To date the piece has received more than 57,000 unique views and a 4:50 minute read-time. Journalists and academices have told us they regularly refer to it in order to verify the sequence of events. The story also resulted in invitations for the team to talk at various international conferences and events
We also analysed video footage and photographic records, exploring and filtering the data manually. We categorised the type of violence and weapons used by both sides on a case-by-case basis and built a meter to indicate to readers the level of violence showing how it ebbed and flowed.
We combined on-the-ground reporting with charts, maps, DataViz, illustrations, videos and photographs to create a visual narrative and timeline.

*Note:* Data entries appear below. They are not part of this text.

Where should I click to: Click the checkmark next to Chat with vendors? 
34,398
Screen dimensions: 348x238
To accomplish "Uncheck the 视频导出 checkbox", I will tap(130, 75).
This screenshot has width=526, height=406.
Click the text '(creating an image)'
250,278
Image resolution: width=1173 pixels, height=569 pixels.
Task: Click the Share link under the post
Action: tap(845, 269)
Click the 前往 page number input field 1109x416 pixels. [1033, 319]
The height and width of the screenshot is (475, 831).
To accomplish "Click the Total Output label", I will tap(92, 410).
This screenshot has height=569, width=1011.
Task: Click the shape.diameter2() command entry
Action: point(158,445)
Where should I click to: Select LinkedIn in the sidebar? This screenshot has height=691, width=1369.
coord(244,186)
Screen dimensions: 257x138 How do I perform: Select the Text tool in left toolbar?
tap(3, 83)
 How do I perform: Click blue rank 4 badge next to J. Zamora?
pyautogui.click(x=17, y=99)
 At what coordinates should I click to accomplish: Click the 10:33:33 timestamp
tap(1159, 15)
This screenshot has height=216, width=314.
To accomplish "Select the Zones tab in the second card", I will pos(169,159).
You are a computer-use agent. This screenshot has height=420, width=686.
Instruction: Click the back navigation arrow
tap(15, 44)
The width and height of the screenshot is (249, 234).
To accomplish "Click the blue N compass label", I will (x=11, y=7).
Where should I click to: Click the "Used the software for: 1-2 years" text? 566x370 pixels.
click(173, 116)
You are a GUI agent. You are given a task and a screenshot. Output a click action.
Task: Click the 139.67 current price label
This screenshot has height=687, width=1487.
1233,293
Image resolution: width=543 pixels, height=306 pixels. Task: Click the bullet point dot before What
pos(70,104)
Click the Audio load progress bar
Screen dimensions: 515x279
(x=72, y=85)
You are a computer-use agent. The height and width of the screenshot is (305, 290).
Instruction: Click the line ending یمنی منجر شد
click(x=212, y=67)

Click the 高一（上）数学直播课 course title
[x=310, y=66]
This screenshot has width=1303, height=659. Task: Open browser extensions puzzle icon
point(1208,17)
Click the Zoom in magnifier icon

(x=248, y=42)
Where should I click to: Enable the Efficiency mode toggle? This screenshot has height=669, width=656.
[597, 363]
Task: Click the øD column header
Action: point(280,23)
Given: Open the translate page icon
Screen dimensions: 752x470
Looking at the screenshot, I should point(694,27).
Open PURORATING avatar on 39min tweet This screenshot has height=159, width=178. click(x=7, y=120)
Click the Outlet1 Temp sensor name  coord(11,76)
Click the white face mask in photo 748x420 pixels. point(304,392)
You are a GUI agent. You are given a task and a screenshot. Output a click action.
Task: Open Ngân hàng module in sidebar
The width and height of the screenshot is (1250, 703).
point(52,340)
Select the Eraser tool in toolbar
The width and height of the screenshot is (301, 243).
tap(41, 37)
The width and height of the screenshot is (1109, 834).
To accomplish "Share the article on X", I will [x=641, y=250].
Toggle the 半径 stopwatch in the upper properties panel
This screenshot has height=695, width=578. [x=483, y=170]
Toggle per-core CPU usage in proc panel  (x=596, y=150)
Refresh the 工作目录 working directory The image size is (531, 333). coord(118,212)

To incorporate every protest into a single story required the use of almost 100 photos for visual evidence. We also employed time lapse videos to record the mass protests that brought the city to a virtual standstill. Twenty locator maps compare legal and illegal demonstration routes and we also recorded the location of all demonstrations to show how quickly the protests spread from the Central business district to new towns bordering mainland China. More than 14 explanatory diagrams were created to analyse the use of tear gas, laser pointers, rubber bullets etc.
What was the hardest part of this project?
The hardest part of this project was keeping up with the fast-moving events. We needed to plan ahead so that we could realease the story on the annivesary of the 100th day of the protests.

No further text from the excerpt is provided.